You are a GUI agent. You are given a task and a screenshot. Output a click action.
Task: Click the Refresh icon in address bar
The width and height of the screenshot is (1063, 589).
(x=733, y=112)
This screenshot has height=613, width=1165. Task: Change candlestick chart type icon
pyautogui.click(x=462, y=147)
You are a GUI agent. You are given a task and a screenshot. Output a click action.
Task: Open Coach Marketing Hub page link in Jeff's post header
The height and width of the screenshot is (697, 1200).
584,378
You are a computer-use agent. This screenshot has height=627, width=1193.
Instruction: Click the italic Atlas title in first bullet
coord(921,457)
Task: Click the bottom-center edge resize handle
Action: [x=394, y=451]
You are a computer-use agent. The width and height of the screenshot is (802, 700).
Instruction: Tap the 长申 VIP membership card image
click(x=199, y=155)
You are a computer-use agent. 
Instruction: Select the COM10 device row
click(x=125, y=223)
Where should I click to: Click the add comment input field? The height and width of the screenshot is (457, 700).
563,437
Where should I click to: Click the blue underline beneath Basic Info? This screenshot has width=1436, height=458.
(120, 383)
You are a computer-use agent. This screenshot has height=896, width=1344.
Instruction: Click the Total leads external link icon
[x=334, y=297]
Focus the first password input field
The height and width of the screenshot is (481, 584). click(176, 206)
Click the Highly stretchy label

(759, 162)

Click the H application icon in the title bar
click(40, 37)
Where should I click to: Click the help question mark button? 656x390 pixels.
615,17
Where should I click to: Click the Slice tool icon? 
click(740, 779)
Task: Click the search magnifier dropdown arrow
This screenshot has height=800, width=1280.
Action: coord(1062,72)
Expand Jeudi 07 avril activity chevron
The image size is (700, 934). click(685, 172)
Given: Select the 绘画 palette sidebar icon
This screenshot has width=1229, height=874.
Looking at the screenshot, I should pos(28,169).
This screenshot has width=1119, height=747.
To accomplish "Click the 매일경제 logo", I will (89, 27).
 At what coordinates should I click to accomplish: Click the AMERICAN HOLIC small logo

◆ ◆ ◆

*ASSIGNMENT*. Here the job is to restate all of the data word for word.

*THE ANSWER*.
You are a GUI agent. You are given a task and a screenshot. Output a click action.
Task: Click the Refresh icon in address bar
The width and height of the screenshot is (1063, 589).
(x=733, y=112)
This screenshot has height=613, width=1165. Task: Change candlestick chart type icon
pyautogui.click(x=462, y=147)
You are a GUI agent. You are given a task and a screenshot. Output a click action.
Task: Open Coach Marketing Hub page link in Jeff's post header
The height and width of the screenshot is (697, 1200).
584,378
You are a computer-use agent. This screenshot has height=627, width=1193.
Instruction: Click the italic Atlas title in first bullet
coord(921,457)
Task: Click the bottom-center edge resize handle
Action: [x=394, y=451]
You are a computer-use agent. The width and height of the screenshot is (802, 700).
Instruction: Tap the 长申 VIP membership card image
click(x=199, y=155)
You are a computer-use agent. 
Instruction: Select the COM10 device row
click(x=125, y=223)
Where should I click to: Click the add comment input field? The height and width of the screenshot is (457, 700).
563,437
Where should I click to: Click the blue underline beneath Basic Info? This screenshot has width=1436, height=458.
(120, 383)
You are a computer-use agent. This screenshot has height=896, width=1344.
Instruction: Click the Total leads external link icon
[x=334, y=297]
Focus the first password input field
The height and width of the screenshot is (481, 584). click(176, 206)
Click the Highly stretchy label

(759, 162)

Click the H application icon in the title bar
click(40, 37)
Where should I click to: Click the help question mark button? 656x390 pixels.
615,17
Where should I click to: Click the Slice tool icon? 
click(740, 779)
Task: Click the search magnifier dropdown arrow
This screenshot has height=800, width=1280.
Action: coord(1062,72)
Expand Jeudi 07 avril activity chevron
The image size is (700, 934). click(685, 172)
Given: Select the 绘画 palette sidebar icon
This screenshot has width=1229, height=874.
Looking at the screenshot, I should pos(28,169).
This screenshot has width=1119, height=747.
To accomplish "Click the 매일경제 logo", I will (89, 27).
 At what coordinates should I click to accomplish: Click the AMERICAN HOLIC small logo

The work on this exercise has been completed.